To this have been added or made available through data-sharing agreements and subscriptions many other data sets containing:
- Domain registration data
- DNS records (domain records, files, profiles, tags)
- Service banners (domains, redirections, error codes)
- Service fingerprints on IP addresses (which services are running and which ports are open)
- Hidden registration data (IDs, hosting providers)
- Historic registration data and that related to hosting transfers
- SSL certificate registration data.
They have also made an effort to come up with new methods of extracting data that is not available using ordinary means. “We cannot reveal details for obvious reasons, but in some cases, mistakes made by hackers during domain registration or server configuration help us discover their emails, pseudonyms, or backend addresses,” Volkov said.
An advantage for all threat hunters
The tool queries both the company’s internal databases and external sources of information (e.g., WHOIS, public sandboxes, etc.) and the whole network graph creation happens in mere seconds.
And everybody wins in the scenario where the tool is used by Group-IB’s clients.

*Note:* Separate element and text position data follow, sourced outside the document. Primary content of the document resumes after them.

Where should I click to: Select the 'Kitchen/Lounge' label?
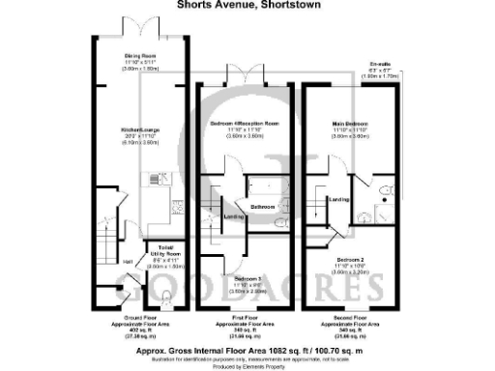(140, 129)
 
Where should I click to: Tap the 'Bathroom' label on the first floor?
(264, 207)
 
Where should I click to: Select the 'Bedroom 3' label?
(246, 278)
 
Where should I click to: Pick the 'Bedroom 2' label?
(350, 260)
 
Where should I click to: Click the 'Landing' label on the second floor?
(339, 200)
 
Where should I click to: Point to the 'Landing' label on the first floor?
(234, 216)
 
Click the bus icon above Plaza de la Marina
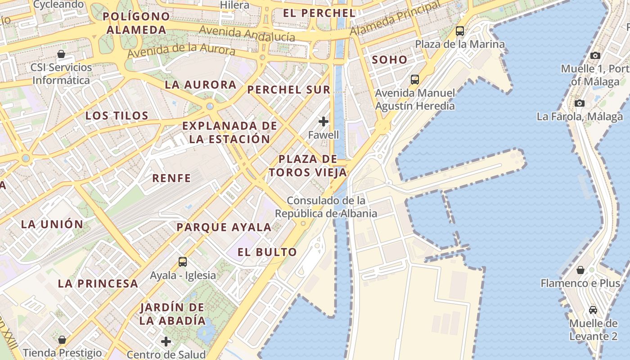[x=459, y=31]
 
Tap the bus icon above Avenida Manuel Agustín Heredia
[x=415, y=80]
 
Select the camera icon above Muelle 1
[x=595, y=55]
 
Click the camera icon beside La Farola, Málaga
[x=580, y=103]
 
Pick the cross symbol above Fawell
[x=324, y=121]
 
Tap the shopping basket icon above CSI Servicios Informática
[x=61, y=54]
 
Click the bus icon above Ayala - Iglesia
[x=182, y=261]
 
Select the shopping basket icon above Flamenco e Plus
[x=580, y=270]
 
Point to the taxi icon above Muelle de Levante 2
[x=593, y=310]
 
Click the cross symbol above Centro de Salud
[x=166, y=341]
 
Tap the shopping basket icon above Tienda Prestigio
[x=62, y=339]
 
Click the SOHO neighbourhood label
[x=389, y=59]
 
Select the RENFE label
[x=171, y=178]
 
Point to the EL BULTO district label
[x=267, y=252]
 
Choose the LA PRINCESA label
[x=98, y=284]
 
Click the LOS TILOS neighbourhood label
[x=117, y=116]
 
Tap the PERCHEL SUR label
[x=289, y=90]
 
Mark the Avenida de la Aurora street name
[x=181, y=50]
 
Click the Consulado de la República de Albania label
[x=326, y=207]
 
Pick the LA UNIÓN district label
[x=52, y=224]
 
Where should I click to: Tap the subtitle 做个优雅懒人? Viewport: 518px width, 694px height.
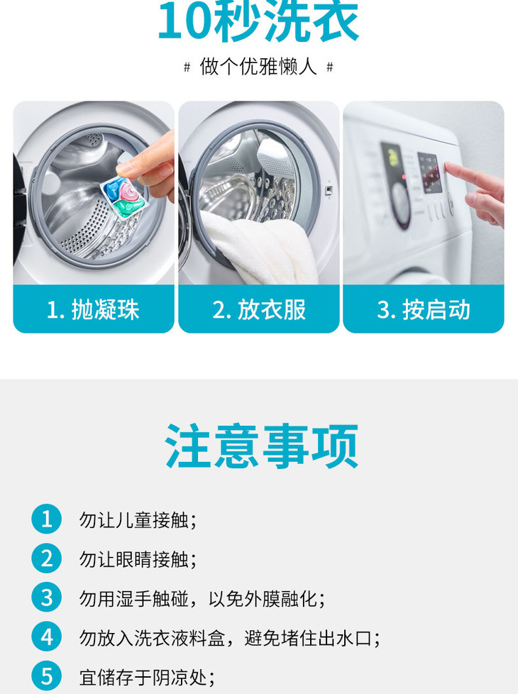(258, 67)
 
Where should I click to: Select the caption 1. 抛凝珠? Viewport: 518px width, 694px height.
(93, 309)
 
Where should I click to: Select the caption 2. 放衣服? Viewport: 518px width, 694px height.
(259, 309)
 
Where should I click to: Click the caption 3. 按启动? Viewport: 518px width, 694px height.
(424, 309)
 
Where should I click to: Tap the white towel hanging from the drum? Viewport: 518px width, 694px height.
(259, 248)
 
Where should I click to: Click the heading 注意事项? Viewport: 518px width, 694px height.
(261, 446)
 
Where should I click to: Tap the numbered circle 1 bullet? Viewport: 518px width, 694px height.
(47, 519)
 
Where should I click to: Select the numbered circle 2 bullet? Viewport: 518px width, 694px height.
(47, 558)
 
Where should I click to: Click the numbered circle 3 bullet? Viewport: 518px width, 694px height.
(47, 597)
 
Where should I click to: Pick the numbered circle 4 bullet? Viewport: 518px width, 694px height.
(47, 637)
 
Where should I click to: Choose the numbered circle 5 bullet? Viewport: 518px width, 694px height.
(47, 676)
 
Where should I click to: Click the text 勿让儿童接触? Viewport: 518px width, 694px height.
(134, 520)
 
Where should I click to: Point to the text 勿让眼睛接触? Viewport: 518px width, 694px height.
(134, 559)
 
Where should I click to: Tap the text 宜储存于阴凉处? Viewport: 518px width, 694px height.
(143, 677)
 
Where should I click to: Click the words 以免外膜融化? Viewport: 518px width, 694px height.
(263, 599)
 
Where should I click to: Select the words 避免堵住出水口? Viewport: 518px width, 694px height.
(309, 638)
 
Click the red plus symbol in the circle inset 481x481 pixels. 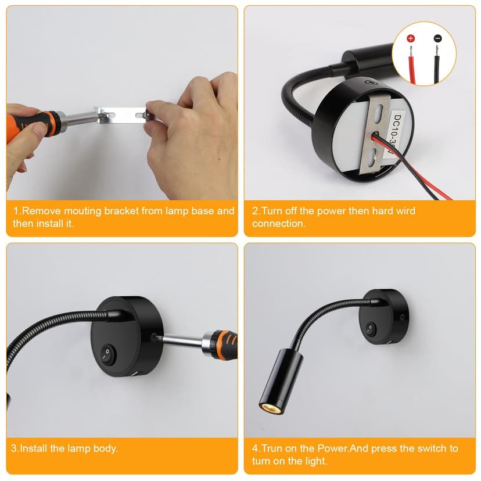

“By giving visibility to our clients, we reduce our analysts’ load and get interesting feedback from our clients. When they do the analyses themselves, they may achieve results that are more interesting and relevant to them, and when they share those results with us, we have a better understanding about the threats that target organizations in their industry, sector or geographic region,” Volkov concluded.
“This allows us to tune our research capabilities and detection engines to improve our whole ecosystem and, on a global scale, it improves our detection, prevention and hunting processes for every client.”